## The task
In the listing below, every line with the word "computer" needs to be copied.

## Dataset excerpts
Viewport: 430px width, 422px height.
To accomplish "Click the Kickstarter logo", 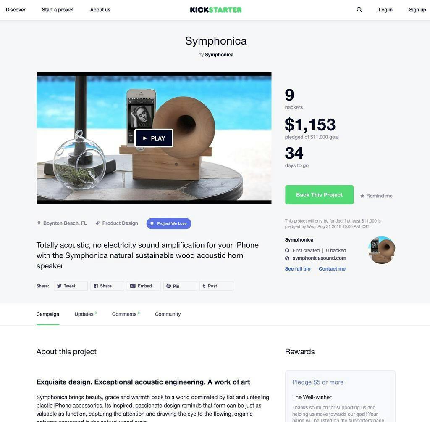I will (x=216, y=10).
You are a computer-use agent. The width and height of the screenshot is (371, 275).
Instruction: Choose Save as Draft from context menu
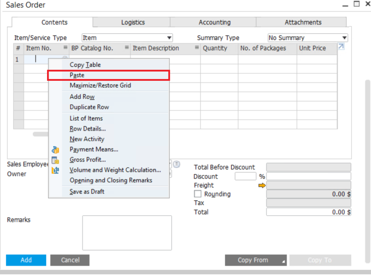point(87,191)
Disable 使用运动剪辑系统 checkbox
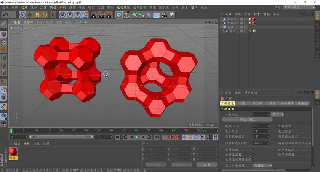Viewport: 320px width, 172px height. tap(254, 159)
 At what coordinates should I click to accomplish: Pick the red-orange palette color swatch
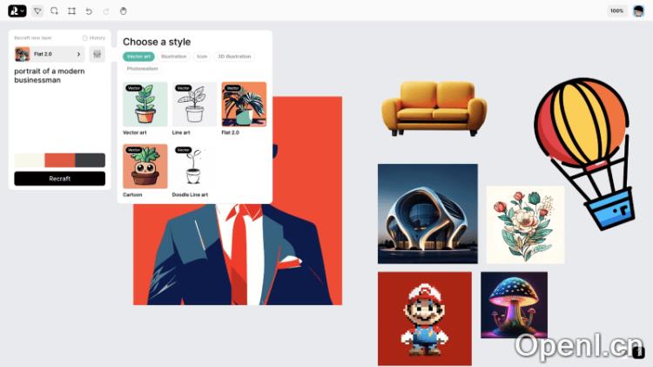(x=59, y=160)
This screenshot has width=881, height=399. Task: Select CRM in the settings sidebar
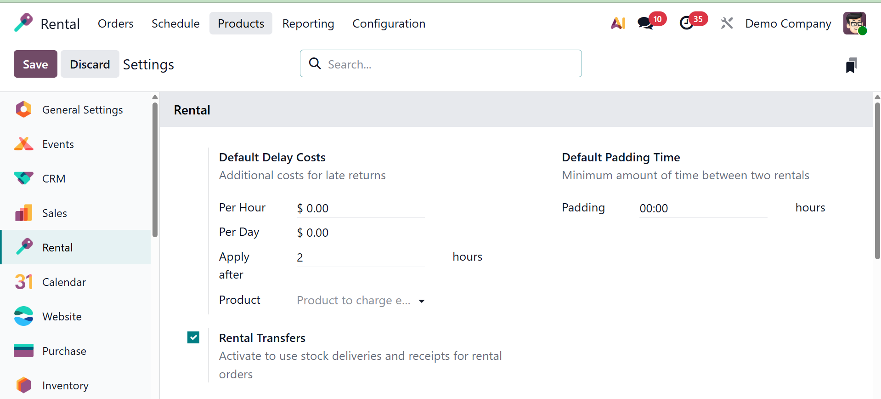click(54, 179)
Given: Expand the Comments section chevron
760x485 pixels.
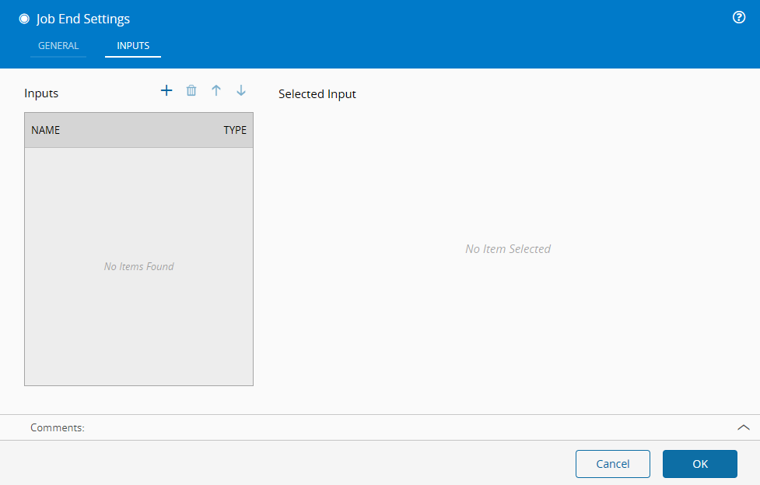Looking at the screenshot, I should pos(743,427).
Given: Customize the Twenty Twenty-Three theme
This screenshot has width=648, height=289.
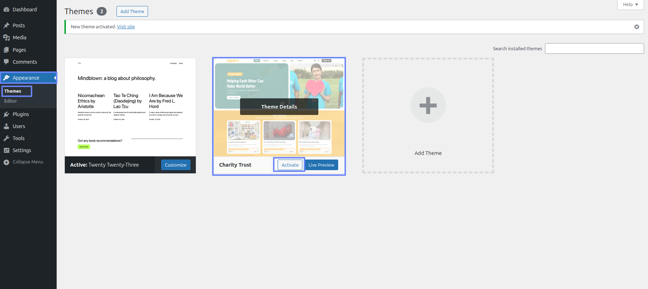Looking at the screenshot, I should pyautogui.click(x=175, y=165).
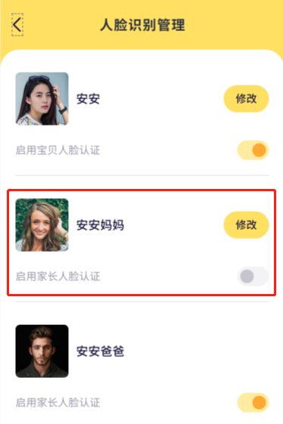Go back using the top-left arrow
The width and height of the screenshot is (283, 424).
tap(17, 25)
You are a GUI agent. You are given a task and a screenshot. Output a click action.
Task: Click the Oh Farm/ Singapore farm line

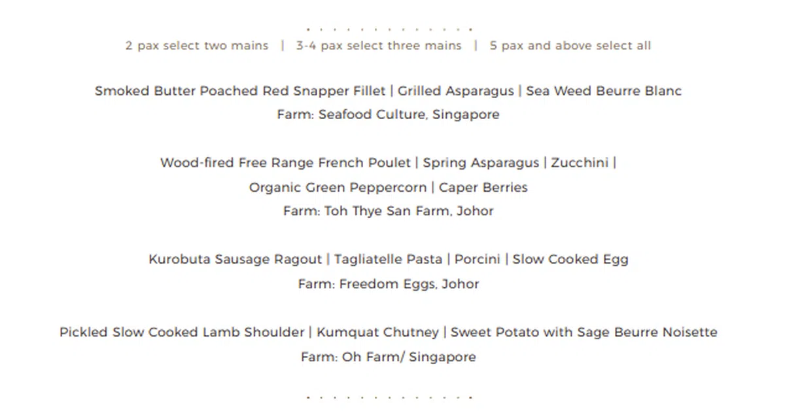[388, 357]
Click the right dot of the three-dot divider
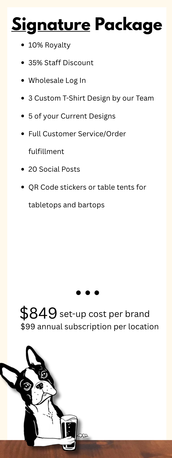Screen dimensions: 172x458 97,293
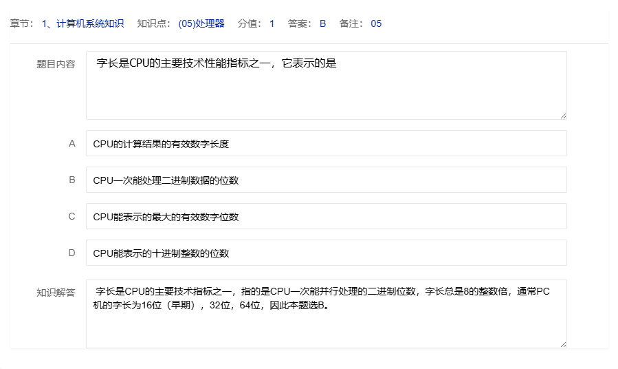618x369 pixels.
Task: Click option D answer input field
Action: (326, 253)
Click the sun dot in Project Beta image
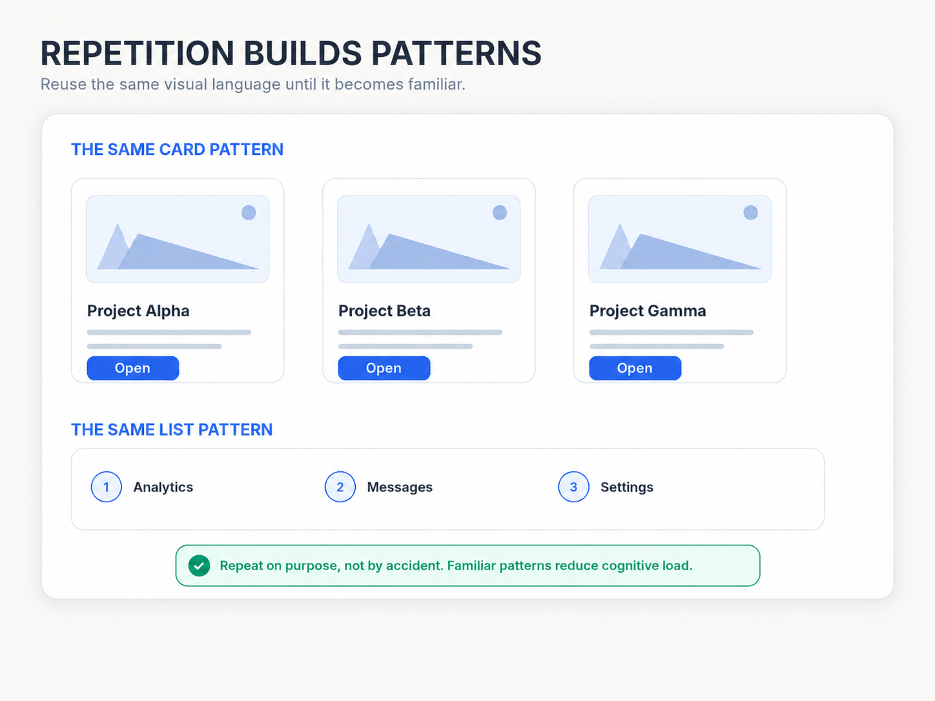Screen dimensions: 935x701 (x=500, y=212)
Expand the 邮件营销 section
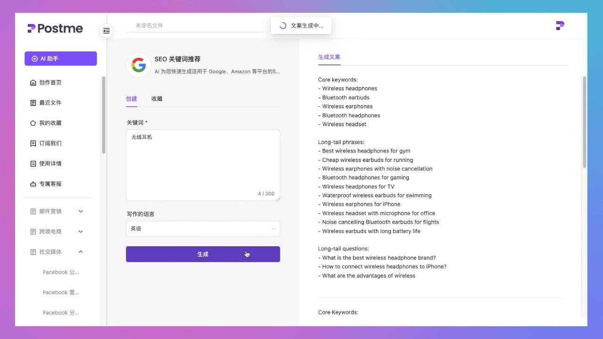The width and height of the screenshot is (603, 339). tap(80, 211)
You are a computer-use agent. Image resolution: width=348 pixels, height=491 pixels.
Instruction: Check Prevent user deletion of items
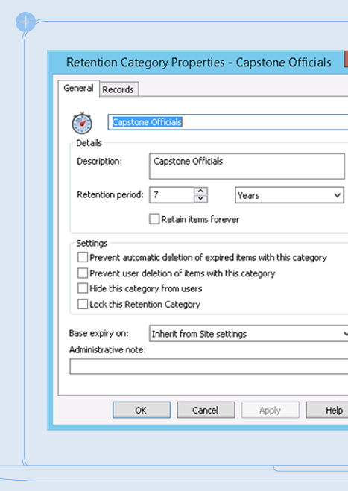pos(83,273)
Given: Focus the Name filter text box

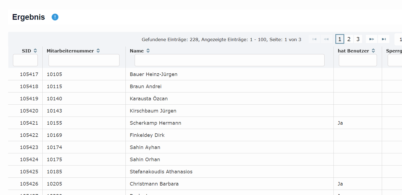Looking at the screenshot, I should [229, 60].
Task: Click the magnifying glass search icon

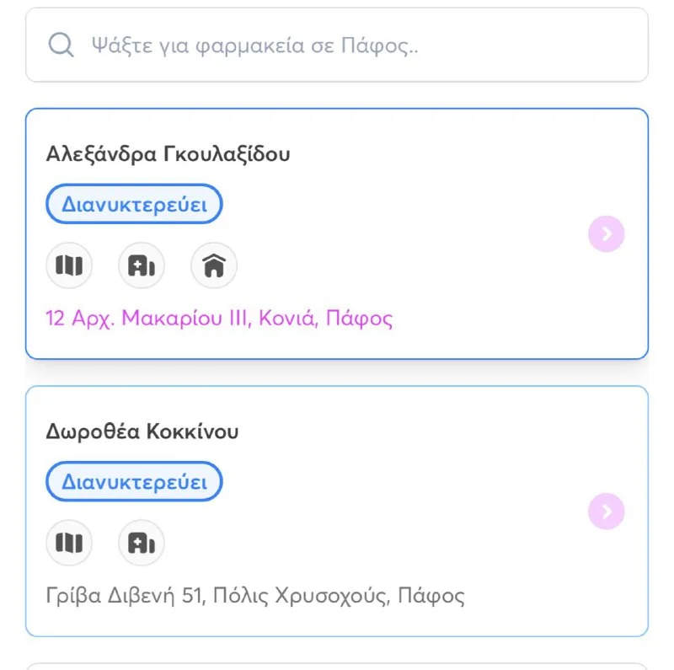Action: coord(61,45)
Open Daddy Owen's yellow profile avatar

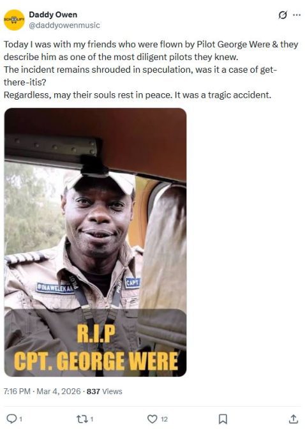coord(14,20)
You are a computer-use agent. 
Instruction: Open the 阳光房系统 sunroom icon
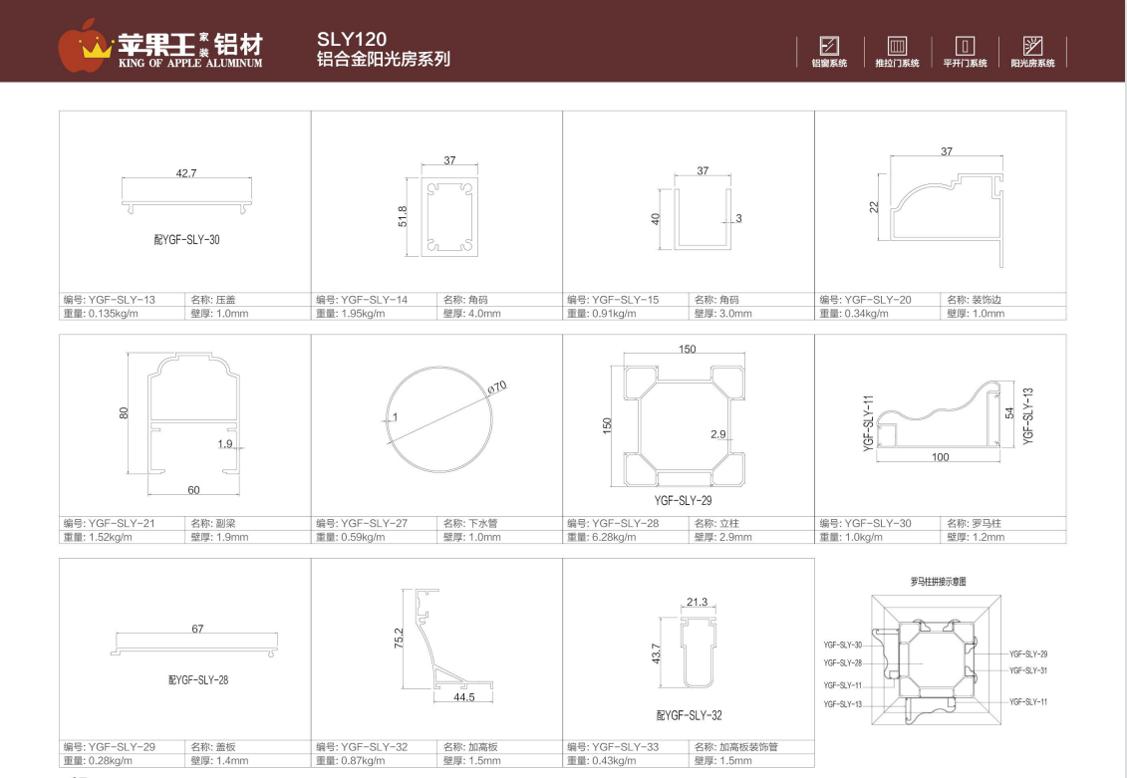(1032, 45)
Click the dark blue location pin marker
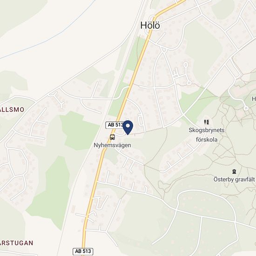This screenshot has height=256, width=256. coord(128,128)
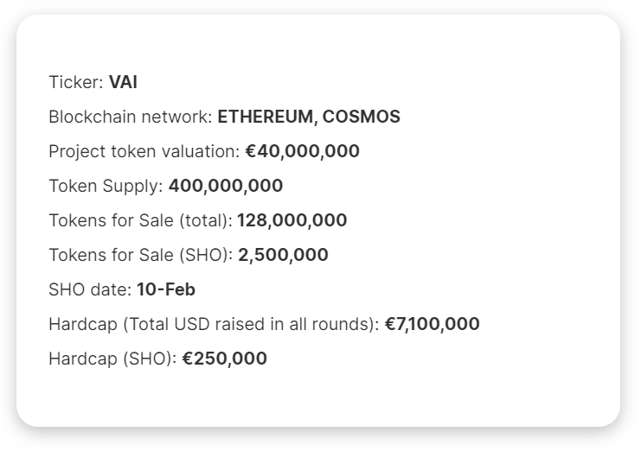Screen dimensions: 641x451
Task: Click Tokens for Sale (total) label
Action: 141,220
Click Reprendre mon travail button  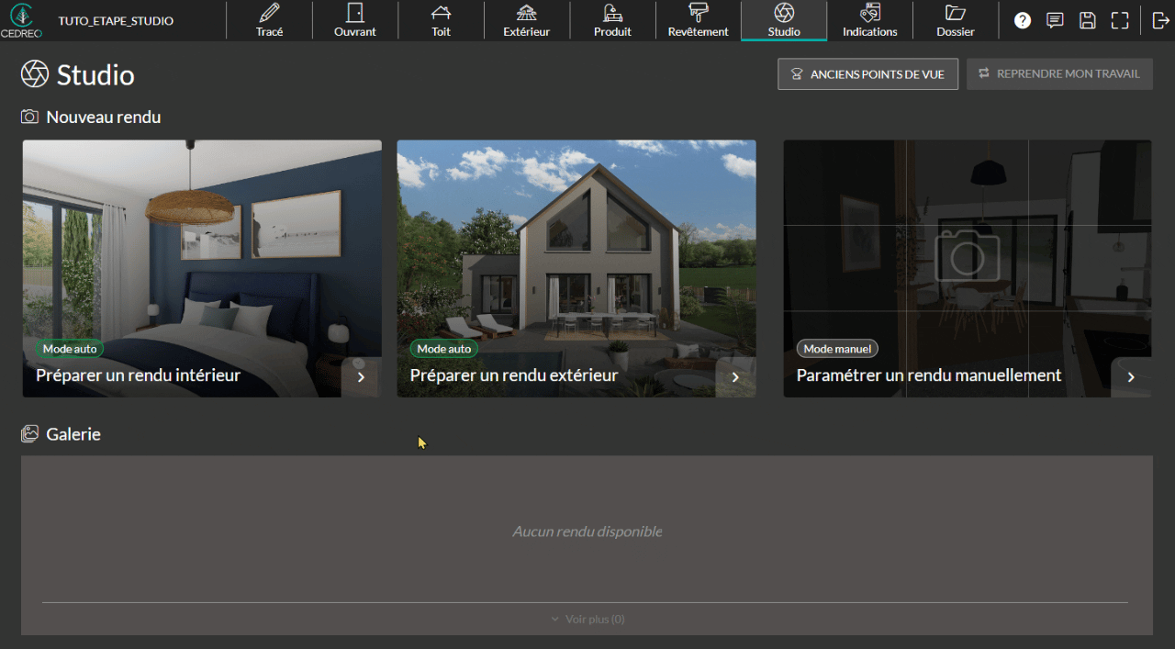tap(1059, 74)
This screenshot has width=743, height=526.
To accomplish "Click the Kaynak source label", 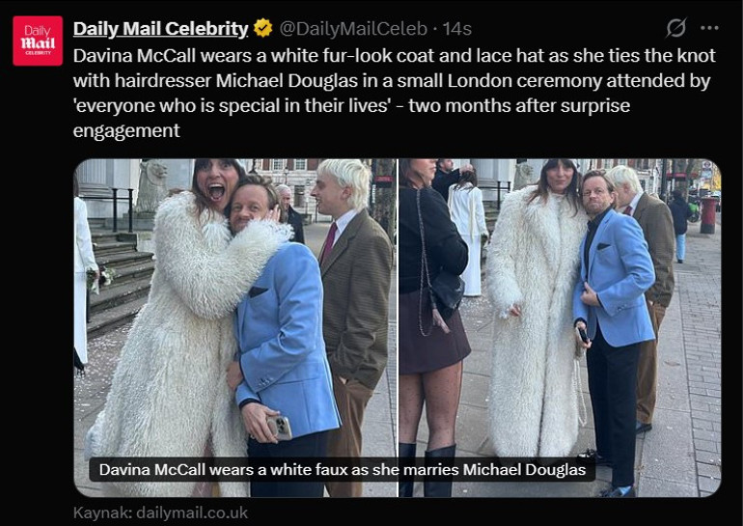I will (102, 512).
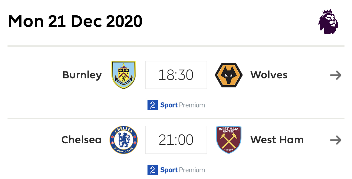The height and width of the screenshot is (179, 352).
Task: Click the TV 2 logo under Burnley match
Action: [x=153, y=105]
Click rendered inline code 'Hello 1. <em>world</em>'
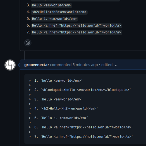 coord(54,19)
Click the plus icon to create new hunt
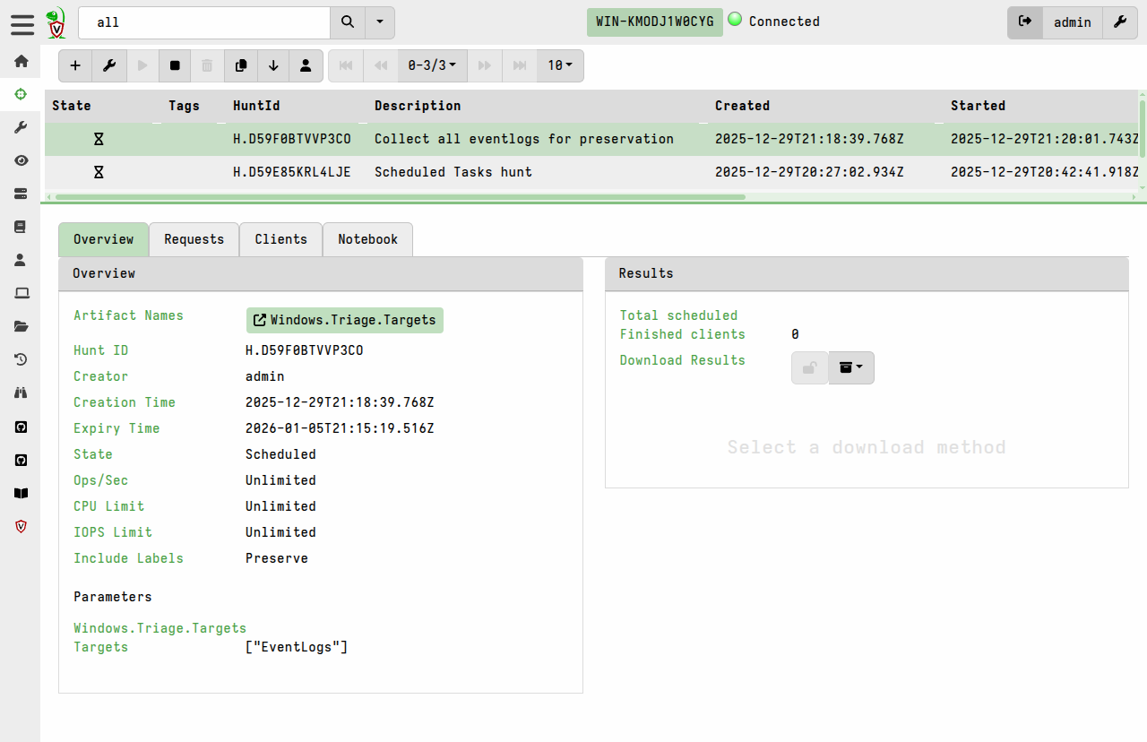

## Your response
You are a computer-use agent. The width and height of the screenshot is (371, 275).
You are a computer-use agent. Image resolution: width=348 pixels, height=491 pixels.
You are a computer-use agent. 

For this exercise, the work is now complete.